Instructions to follow -> In the records below, find the line containing "Task: View question 1 details via eye icon"; copy exactly that line and all lines after it to the end, and nothing else.

Stored records:
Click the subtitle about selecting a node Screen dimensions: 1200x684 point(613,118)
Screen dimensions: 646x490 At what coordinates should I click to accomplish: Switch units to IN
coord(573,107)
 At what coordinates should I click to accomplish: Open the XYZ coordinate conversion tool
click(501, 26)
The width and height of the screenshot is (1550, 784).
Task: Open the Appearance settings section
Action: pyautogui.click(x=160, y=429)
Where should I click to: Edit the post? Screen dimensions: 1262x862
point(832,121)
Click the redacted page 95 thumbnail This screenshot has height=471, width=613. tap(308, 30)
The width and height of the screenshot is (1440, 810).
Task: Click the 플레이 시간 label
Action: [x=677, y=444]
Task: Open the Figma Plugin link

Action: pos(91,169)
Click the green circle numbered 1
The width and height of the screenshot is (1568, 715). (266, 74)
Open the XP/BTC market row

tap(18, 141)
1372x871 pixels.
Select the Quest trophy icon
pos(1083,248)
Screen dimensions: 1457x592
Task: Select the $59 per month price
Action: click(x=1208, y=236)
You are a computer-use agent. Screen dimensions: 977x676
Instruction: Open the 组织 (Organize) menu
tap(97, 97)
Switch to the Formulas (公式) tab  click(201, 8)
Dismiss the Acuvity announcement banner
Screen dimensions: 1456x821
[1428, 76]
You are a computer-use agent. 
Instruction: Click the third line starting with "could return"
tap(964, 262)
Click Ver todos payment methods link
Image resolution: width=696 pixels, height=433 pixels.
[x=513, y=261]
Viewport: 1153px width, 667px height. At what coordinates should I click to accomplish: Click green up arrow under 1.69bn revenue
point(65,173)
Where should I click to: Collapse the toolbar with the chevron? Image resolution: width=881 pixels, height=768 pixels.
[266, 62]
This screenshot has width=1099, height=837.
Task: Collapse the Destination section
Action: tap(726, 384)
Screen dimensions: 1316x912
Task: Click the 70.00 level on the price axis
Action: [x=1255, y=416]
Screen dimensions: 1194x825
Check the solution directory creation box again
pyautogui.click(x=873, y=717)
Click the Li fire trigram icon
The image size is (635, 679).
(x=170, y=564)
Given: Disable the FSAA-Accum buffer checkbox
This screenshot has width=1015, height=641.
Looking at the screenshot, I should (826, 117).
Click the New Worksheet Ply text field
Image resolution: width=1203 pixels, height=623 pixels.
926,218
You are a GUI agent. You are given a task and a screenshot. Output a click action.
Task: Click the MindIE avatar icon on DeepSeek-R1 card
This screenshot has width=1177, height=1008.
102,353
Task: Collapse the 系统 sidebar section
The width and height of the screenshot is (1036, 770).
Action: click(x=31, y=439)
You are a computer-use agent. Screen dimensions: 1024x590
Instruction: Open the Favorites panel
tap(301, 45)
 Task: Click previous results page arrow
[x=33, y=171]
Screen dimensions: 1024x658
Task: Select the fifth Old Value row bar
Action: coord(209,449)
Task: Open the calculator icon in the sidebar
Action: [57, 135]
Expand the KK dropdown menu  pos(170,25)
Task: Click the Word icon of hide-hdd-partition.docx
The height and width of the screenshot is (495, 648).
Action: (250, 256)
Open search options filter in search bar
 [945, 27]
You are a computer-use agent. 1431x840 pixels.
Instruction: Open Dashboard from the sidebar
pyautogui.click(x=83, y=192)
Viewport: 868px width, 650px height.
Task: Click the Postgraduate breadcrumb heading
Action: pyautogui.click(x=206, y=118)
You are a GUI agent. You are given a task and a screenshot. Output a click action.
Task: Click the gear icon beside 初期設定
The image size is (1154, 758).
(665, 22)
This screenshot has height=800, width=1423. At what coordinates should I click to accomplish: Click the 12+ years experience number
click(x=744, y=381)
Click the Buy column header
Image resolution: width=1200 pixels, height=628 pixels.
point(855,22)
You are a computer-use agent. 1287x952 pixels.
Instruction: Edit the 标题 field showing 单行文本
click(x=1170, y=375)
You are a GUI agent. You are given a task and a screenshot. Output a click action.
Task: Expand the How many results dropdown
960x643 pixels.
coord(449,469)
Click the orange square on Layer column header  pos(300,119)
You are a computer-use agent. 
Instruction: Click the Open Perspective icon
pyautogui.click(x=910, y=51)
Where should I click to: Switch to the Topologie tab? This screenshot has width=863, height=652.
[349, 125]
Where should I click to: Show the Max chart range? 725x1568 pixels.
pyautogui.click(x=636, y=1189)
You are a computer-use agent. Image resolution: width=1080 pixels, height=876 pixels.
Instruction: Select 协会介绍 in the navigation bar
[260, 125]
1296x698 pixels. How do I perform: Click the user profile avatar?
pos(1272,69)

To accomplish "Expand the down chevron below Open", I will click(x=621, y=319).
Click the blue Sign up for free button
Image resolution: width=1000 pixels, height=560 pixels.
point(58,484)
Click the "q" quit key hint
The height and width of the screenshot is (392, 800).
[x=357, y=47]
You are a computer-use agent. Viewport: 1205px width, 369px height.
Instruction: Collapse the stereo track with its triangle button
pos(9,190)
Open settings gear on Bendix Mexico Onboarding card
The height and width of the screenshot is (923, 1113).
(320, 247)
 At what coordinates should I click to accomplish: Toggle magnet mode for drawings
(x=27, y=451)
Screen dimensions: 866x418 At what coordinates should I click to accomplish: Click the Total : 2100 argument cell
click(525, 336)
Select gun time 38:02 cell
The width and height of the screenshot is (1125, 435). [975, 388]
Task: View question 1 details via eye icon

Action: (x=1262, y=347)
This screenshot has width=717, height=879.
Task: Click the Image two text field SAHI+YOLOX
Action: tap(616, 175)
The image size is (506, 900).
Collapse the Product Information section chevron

Task output ->
Task: View question 1 details via eye icon

Action: (x=1262, y=347)
This screenshot has width=717, height=879.
Task: Click the Image two text field SAHI+YOLOX
Action: tap(616, 175)
The image size is (506, 900).
Collapse the Product Information section chevron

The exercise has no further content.